I think I'm going to wait until my older son starts school next month (he's going into Junior Kindergarten....or pre-k as I guess it's called in the States - I'm in Canada) to really focus on it. At least I have a few months until I need to go back to work so I can take my time with it :)
No Limonada, just quitting is not the answer. I can't believe a GP would tell you that. Exclusively breastfed babies rely on you for more than just their next meal. It is also about security, comfort, suckling and maybe more I haven't mentioned. I have Googled this a lot because I am wanting to wean now. My youngest will be a year on Sept. 10th and I really wanted to be done by then. We will see because I am not having a lot of luck, but I do know that just quitting is not the right approach. I would keep trying the sippy cup. I would also continue to offer the bottle, but I would have someone else do that if you can. Your son associates the breast with you and will most likely refuse anything else at this point. Try having hubby, friend or family member offer the alternative methods. Also, try giving more solids during the day. BUT remember that your baby is still relying on breastmilk or formula for his daily nutritional needs. I would expect that the night time feedings are going to be the last to go.

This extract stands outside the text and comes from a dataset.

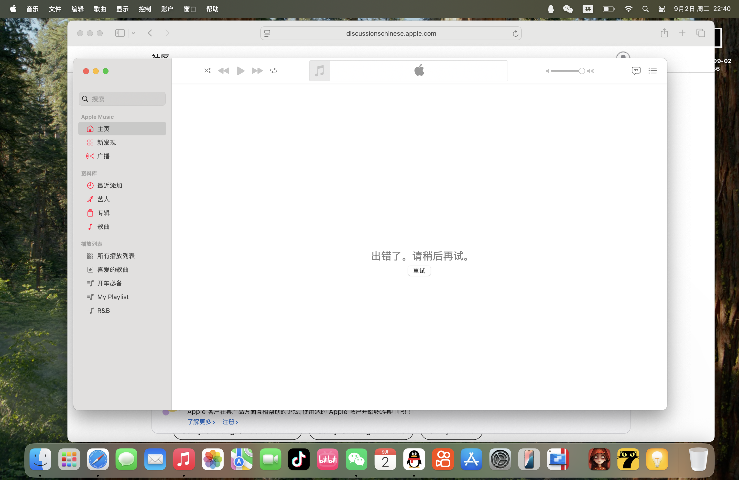The width and height of the screenshot is (739, 480).
Task: Open Control Center in menu bar
Action: (x=661, y=9)
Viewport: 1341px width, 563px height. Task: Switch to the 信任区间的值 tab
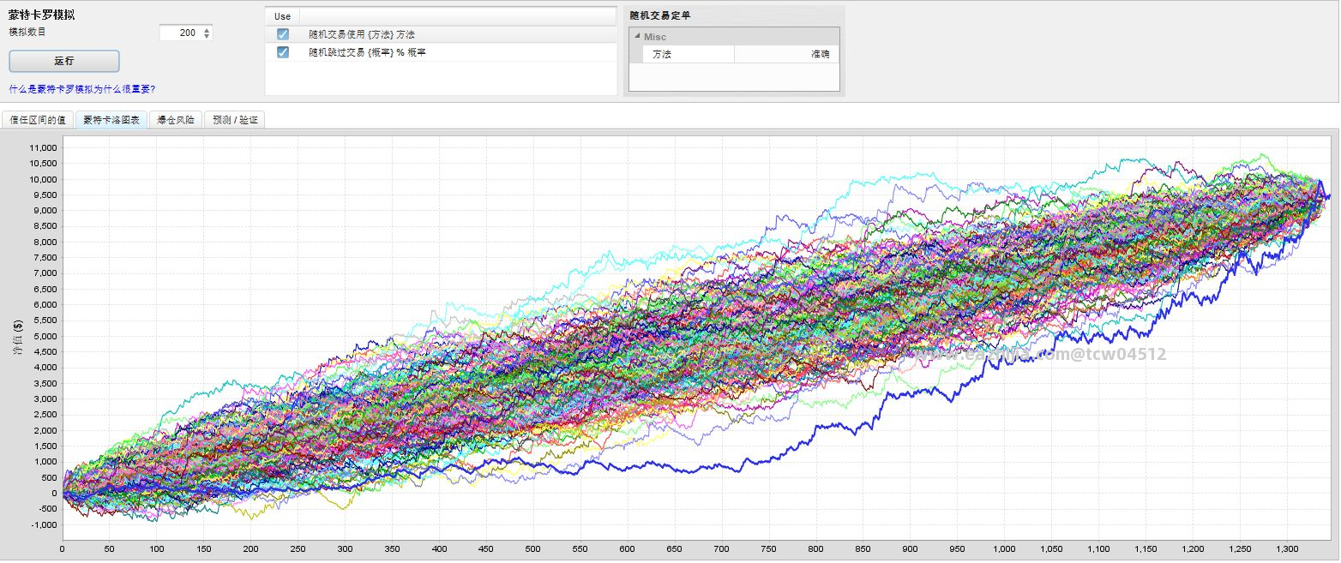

I'm there with you! It is super hard and in my case, it's my fault. I would give her a bottle of breast milk early on. Well, I wouldn't but my husband would. As time went on, when I would leave, I would just feed Mary before I would leave and when I would get home. She was getting older and not having to eat as often so I could go tot he store or whatever and not worry. I got lazy about pumping, etc. I shouldn't have done that. I am paying for it now.
Anyway, what I have told you is what I have read. My pediatrician has a whole section about this on her website. I will PM you that and I am sure it will help.
My sister in law took DD for a couple of hours, waited til DD was hungrey and she took the bottle without issue for her. The bottle had breast milk in it. I was trying to get her ready for my return to work and had to get her used to the bottle and DD absolutely would not take a bottle for me or DH. Once she took the bottle for my SIL she started taking it for DH. I would not recommend cold turkey for you either---it'll very uncomforable.